Saturday, February 24, 2007

Caissons Go Rolling

The trip home was uneventful. It was another shipboard experience but now I was an E-2 after graduation from basic training. There isn’t much difference between E-l and E-2, just one notch above the lowest of the low. My pay went from $87.50 per month to maybe $90. It seemed like longer, but the ocean voyage took only six days and then we spent another four days at Camp Stoneman, California before boarding a train for Omaha. I was allowed a delay-in-route on the way to Ft. Sill, Oklahoma since I had some leave time coming by now, and I got about three weeks at home before reporting for class at OCS.

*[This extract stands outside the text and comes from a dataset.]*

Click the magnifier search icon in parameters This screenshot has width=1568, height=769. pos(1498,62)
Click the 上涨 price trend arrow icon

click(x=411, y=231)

I reported for duty June 11, 1952 and was assigned to a battery which was on a hill removed from the rest of the camp. There were two units on the hill. One was the class coming in and the other just graduating.

The course is 22 weeks long (just longer than the hurried “90-day wonder” training during World War II) but the elapsed time is 23 weeks because the first seven days are used for orientation. “Hell Week,” it is called.

The name is apropos because that is exactly what it is, a week of Hell. The Redbirds, upperclassmen, use a variety of methods to weed out candidates who may not have the intensity to last the course. An example; one morning about 2 o’clock our cadre (regular Army men assigned to our class) and a number of Redbirds (so named because they are identified with red epaulets on their shoulders) rousted us from our sleep and told us to bring our foot lockers outside.

We hustled around, bleary-eyed, got the lockers outside and arranged them in a perfect line in front of the barracks with our poker-stiff bodies at attention behind them.

One of the cadre looked disdainfully at us and sneeringly said, “I didn’t tell you to bring the contents out, just the foot lockers.”

We were then instructed to dump the contents of the lockers in a common pile at the middle of the parade grounds. It took us until almost sunrise to sort out our own belongings and get back into the barracks in time for reveille.

When we did get back inside, each bunk had a blank resignation form on it. The object of the harassment being, of course, to see how far the candidates could be pushed.

For my part, I kept telling myself, “I’ll give it one more day. I’m not going to let those bastards beat me.” There wasn’t a day I didn’t say that to myself and eventually the 22-week course was over. A class mate of mine from high school was in his 12th week when I arrived at Ft. Sill. He dropped out with less that half the course to complete.